CID-MS3 spectra of (C*AQK – N2) complexes with (a) dAA, (b) dAT, (c) dGG, (d) dGC, and (e) dCG. Green arrows indicate consecutive dissociations by loss of water

The CID-MS3 spectrum of the (dAT + C*AQK − N2 + H)+ ion (Fig. 3b, m/z 1072) was analyzed in a similar fashion, as briefly discussed below. A comparison of the monomer (M* − N2 + H)+ ion relative intensity with those of the cross-linked fragment ions in the m/z 530–1000 region indicated a significant fraction, R(MS3) = 67%, of covalently cross-linked conjugates of dAT. The structurally most significant fragment ions were at m/z 937 (loss of adenine) and m/z 839 (w1_M) that both indicated peptide cross-linking to the 3′-dT moiety.
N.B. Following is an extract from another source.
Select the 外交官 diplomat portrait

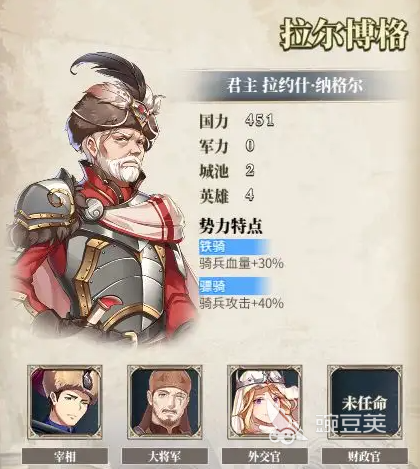[265, 402]
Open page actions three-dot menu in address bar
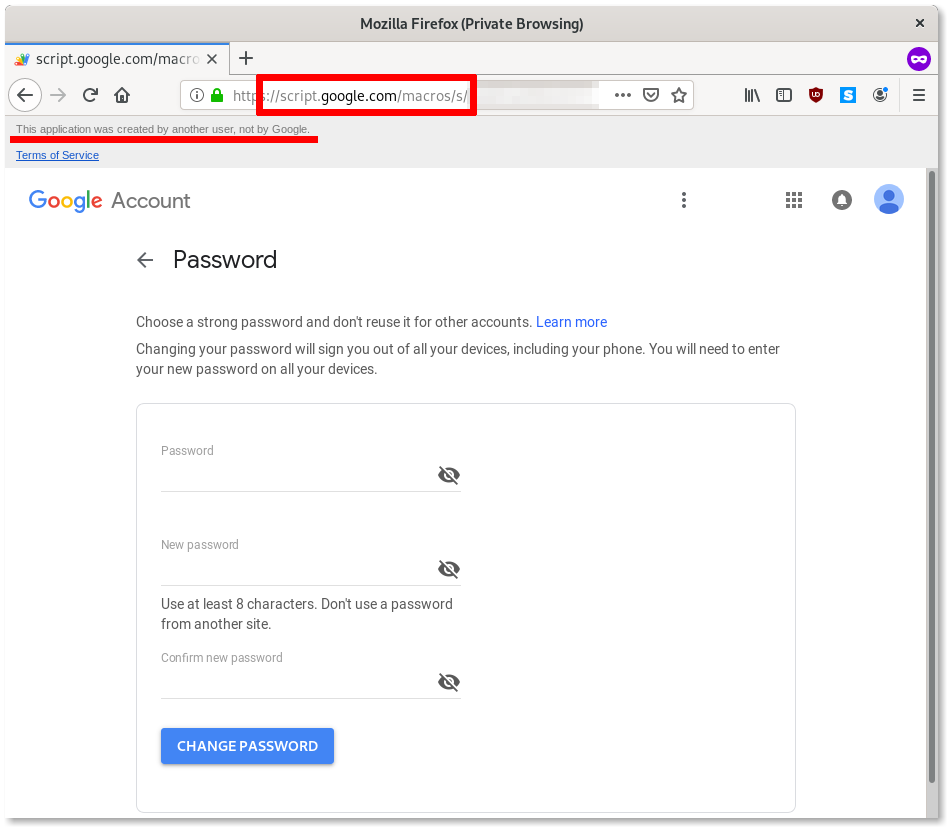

A significant fraction of cross-linked products, R(MS3) = 47% (Table 1) was also indicated by the CID-MS3 spectrum of the (dGG + C*AQK ‑ N2 + H)+ ion (Fig. 3c, m/z 1113). Major dissociations were a loss of guanine (m/z 962) and a backbone cleavage giving the w1/d1_M ion at m/z 864. The less intense ions at m/z 811 and m/z 713 and their secondary fragments by loss of water pointed to cross-links within the deoxyribose-phosphate framework, as discussed above for dAA. Specific cross-linking to the nucleobases was indicated by minor fragment ions at m/z 668, pertinent to G_M.

The CID-MS3 spectra of the isomeric (dGC + C*AQK ‑ N2 + H)+ and (dCG + C*AQK − N2 + H)+ ions showed striking differences (Fig. 3d, e) despite similar cross-linking efficiencies, R(MS3) = 39% and 38%, respectively (Table 1). Starting with dGC (m/z 1073, Fig. 3d), the CID-MS3 spectrum displayed fragment ions by loss of both cytosine (m/z 962) and guanine (m/z 922) and their loss-of-water satellites. The loss-of-G peak was substantially more intense than that for the loss of C. Another significant fragment ion series (m/z 824, w1_M, and its loss-of-water satellites) indicated peptide cross-linking within the 3′-dC moiety. In addition, the m/z 811 and m/z 713 fragment ions revealed the presence of isomers in which the peptide was cross-linked to the deoxyribose-phosphate framework. Peptide cross-linking to the nucleobases was indicated by minor fragment ions at m/z 668 and m/z 628 that were assigned to (G_M) and (C_M), respectively.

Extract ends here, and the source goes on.